## Data Coalition of fixtures and league tables

Within this workbook all the premier league fixtures from 1993 to 2018 and all the premier league tables during the period are combined into one usable csv.
As well as this some useful columns have been added which may aid in finding a link between the league results. These are the difference in league position, the form over the past 2,3,4,5 games of the team whose result is being calculated.
Other columns which could be added are the form of the opposition and the difference between the forms of the two sides.

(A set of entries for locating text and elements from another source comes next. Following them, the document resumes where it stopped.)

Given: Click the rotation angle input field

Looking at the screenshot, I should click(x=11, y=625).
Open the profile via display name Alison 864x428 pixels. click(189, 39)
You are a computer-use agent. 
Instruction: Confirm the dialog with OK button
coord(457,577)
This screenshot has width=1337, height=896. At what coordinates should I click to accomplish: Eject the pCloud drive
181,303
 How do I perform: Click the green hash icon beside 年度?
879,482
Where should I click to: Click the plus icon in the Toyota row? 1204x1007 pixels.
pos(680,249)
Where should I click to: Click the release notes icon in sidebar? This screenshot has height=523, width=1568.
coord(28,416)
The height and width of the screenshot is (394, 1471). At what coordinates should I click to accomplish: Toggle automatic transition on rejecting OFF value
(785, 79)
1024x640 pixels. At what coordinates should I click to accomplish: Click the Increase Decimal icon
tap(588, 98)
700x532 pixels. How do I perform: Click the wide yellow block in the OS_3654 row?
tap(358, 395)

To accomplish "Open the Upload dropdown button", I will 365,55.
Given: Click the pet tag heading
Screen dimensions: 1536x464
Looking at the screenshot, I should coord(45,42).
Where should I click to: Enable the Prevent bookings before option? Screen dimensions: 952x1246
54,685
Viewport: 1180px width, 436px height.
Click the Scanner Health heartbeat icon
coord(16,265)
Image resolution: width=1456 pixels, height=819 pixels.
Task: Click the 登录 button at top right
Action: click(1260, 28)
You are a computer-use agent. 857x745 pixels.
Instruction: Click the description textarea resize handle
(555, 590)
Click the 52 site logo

Throughout the workbook there are various comments and also the data is regularly displayed so as to show th echanges that have been made. I have highlighted these where useful.

In [None]:
#here I just import the basic packages that will be used in theis worksheet
#Numpy and Pandas for there usual data analysis and datetime to help catorgarise the date string into a date easier.
import numpy as np
import pandas as pd
from datetime import datetime

# Premier league Games

Start by importing the Premier league game data so we can see what we are working with, this is a basic set downloaded from Kaggle.

In [None]:
LeagueGames = pd.read_csv("EPL_Set.csv")
#LeagueGames is a DataFrame from pandas.
LeagueGames

Now we need to remove any non useful data, is is unlikely half time data will be relevant in biulding our model, so this will be removed. 

The division also shouldn't be useful as all games are expected to be in the Premier league, but this will be checked before deleting. It is checked below to ensure there is only one value which will be the premier league if true.

In [None]:
LeagueGames['Div'].unique()

Hence from the above it can be seen that only one value exists in the Div column and therefore it can be removed.

The goals will also be removed as it seems unlikely to be useful.

In [None]:
LeagueGames = LeagueGames.drop(['Div','FTHG','FTAG','HTHG','HTAG','HTR'],axis=1)
LeagueGames.head()

The "Season Column will be converted into something more useable such as seasonStart and seasonEnd.
This will allow an easier comparison to the final league table from the season before.


In [None]:
LeagueGames['seasonStart'] = LeagueGames['Season'].apply(lambda title: title.split('-')[0])
LeagueGames['seasonEnd'] = LeagueGames['Season'].apply(lambda title: title.split('-')[1])
LeagueGames['seasonEnd'] = LeagueGames['seasonEnd'].astype(int)
LeagueGames['seasonStart'] = LeagueGames['seasonStart'].astype(int)
LeagueGames['seasonEnd'] = np.where(LeagueGames['seasonEnd']<=20,2000+LeagueGames['seasonEnd'],
                                    1900+LeagueGames['seasonEnd'])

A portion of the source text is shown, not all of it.